Projet de loi "Entreprises"
Imprimer la pageEnvoyer cette page
Sommaire de pme.gouv.fr

Cadre de travail pour le groupe Financement, développement et transmission des entreprises

I – Améliorer les conditions de financement des petites et moyennes entreprises

L’accès au financement, et en particulier au crédit bancaire, fait partie des difficultés régulièrement mentionnées par les chefs d’entreprise au stade de la création ou dans les toutes premières années d’exercice. Le gouvernement a déjà apporté une réponse à ces difficultés dans le cadre de la loi pour l’initiative économique en assouplissant les conditions de prêt aux entreprises (réforme de l’usure) et en mettant en place les fonds d’investissement de proximité. Mais il est apparaît nécessaire d’aller encore plus loin.

Plusieurs dispositions sont ainsi envisagées comme l’exonération d’impôt pour les bénéfices mis en réserve, la création d’un prêt avec intéressement, le renforcement des capacités d’intervention du capital-investissement ou encore l’amélioration des dispositifs de garantie et de cautionnement mutuel.

II – Conforter le développement des entreprises

Après le stade de la création, les entreprises rencontrent souvent des difficultés pour croître et se développer. Les cinq premières années constituent à cet égard une phase critique, période au-delà de laquelle le taux de défaillance n’est plus supérieur à la moyenne. Il apparaît donc nécessaire d’identifier les mesures susceptibles de prévenir les difficultés économiques et de conforter la croissance des PME.

Plusieurs sujets pourraient ainsi être évoqués comme l’accès des PME aux marchés publics, le raccourcissement des délais de paiement ou de remboursement du crédit de TVA ou encore le développement du tutorat en entreprise.

III – Encourager la reprise d’entreprise

Plus de 550 000 chefs d’entreprise de plus de 50 ans devront trouver un successeur dans les 10 à 15 ans qui viennent. Il est donc essentiel de veiller à ce que la transmission de ces entreprises puisse intervenir dans de bonnes conditions.
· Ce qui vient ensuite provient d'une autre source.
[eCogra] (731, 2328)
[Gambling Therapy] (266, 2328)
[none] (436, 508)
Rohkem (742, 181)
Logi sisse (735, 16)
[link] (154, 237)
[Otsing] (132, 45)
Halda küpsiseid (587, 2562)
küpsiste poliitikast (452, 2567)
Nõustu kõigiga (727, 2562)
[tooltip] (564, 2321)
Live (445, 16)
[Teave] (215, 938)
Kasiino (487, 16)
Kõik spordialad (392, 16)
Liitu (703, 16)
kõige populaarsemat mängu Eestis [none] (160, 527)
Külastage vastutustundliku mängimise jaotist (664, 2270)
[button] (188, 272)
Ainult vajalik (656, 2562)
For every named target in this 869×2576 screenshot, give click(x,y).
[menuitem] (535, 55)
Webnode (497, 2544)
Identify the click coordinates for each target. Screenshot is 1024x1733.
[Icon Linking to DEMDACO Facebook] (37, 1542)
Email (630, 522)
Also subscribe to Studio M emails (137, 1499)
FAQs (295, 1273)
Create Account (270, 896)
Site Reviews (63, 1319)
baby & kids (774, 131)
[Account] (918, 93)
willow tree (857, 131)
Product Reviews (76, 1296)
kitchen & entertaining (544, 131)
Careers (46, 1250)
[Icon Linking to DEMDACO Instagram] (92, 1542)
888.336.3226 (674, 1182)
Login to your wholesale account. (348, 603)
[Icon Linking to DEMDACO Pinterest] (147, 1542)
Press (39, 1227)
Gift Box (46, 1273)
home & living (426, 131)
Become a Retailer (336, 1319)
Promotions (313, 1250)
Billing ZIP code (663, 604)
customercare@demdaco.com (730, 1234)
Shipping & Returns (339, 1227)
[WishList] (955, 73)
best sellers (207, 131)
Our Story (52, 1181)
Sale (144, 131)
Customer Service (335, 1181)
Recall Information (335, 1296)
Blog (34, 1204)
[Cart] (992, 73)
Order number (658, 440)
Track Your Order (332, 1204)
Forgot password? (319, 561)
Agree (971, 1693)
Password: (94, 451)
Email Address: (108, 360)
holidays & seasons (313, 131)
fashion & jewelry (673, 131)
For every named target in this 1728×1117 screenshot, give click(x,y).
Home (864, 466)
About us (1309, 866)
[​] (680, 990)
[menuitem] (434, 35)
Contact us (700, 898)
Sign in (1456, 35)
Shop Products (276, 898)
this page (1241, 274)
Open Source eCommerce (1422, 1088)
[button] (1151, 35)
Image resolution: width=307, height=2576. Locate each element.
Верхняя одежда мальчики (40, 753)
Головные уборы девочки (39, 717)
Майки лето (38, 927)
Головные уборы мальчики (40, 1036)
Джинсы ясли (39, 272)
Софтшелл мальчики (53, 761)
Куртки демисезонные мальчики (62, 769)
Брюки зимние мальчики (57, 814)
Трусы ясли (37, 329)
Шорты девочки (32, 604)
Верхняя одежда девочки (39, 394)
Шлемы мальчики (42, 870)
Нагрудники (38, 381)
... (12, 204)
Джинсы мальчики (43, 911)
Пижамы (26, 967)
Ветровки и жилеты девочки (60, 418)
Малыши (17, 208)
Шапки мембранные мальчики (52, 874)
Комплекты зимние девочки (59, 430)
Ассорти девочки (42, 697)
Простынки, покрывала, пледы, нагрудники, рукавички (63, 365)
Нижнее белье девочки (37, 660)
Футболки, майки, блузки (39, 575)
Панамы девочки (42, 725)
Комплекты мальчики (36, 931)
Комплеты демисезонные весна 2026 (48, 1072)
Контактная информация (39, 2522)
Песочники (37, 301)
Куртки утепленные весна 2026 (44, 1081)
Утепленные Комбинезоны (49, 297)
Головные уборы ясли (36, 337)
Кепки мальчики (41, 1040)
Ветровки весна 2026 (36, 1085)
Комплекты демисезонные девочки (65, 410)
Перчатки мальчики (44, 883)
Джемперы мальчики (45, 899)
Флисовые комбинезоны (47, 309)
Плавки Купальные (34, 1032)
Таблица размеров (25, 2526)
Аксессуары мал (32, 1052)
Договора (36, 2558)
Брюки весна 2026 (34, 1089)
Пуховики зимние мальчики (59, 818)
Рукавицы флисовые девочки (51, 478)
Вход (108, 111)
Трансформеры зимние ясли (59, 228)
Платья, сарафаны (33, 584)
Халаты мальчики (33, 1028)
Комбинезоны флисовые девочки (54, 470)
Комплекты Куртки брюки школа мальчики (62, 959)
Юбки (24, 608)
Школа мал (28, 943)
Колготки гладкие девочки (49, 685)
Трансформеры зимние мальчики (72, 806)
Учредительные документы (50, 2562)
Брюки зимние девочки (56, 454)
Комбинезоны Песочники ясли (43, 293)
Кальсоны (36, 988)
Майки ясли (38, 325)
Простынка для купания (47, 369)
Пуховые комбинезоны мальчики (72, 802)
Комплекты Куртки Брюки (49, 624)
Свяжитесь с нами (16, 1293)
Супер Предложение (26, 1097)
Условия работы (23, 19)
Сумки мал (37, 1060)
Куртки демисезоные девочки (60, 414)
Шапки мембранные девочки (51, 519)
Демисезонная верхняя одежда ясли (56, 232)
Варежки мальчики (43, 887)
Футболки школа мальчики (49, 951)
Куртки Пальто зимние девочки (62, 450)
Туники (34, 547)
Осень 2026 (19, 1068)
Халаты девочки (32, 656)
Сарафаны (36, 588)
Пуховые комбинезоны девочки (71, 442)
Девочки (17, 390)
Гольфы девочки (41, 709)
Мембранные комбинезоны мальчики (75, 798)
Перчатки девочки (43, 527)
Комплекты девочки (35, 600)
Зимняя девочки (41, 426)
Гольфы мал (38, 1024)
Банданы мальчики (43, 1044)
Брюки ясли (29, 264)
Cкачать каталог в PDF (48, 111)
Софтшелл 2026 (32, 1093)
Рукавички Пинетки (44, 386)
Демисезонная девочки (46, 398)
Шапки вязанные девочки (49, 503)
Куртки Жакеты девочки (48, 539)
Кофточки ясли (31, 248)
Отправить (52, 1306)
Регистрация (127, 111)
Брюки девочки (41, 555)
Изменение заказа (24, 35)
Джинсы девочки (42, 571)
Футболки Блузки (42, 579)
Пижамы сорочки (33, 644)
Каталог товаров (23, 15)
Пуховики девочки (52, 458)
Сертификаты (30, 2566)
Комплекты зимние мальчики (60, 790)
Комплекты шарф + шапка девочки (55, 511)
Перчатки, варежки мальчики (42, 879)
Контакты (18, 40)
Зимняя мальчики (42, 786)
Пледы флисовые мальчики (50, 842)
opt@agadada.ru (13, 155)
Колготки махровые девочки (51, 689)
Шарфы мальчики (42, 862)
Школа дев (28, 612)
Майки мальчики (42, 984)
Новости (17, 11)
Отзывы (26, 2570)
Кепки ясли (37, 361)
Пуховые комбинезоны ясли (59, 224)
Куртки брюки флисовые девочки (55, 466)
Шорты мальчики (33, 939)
Il s’agit ainsi de pérenniser les emplois sur nos territoires mais également les savoir-faire attachés à ces entreprises.

La première loi pour l’initiative économique et la dernière loi de finances rectificative ont substantiellement réduit les freins fiscaux à la transmission et à la reprise d’entreprise. Il serait utile d’en dresser un premier bilan et, le cas échéant, d’imaginer d’autres mesures destinées à faciliter la transmission. Ainsi l’accompagnement du repreneur par le cédant pourrait être développé par des formules de tutorat, s’appuyant notamment sur les nouvelles dispositions de la loi de réforme des retraites qui assouplit les conditions de cumul emploi-retraite. L’institution d’une prime de transmission accompagnée encouragerait la reprise de fonds commerciaux ou artisanaux. Enfin, le contrat de collaborateur libéral permettra de préparer à la reprise d’une entreprise libérale.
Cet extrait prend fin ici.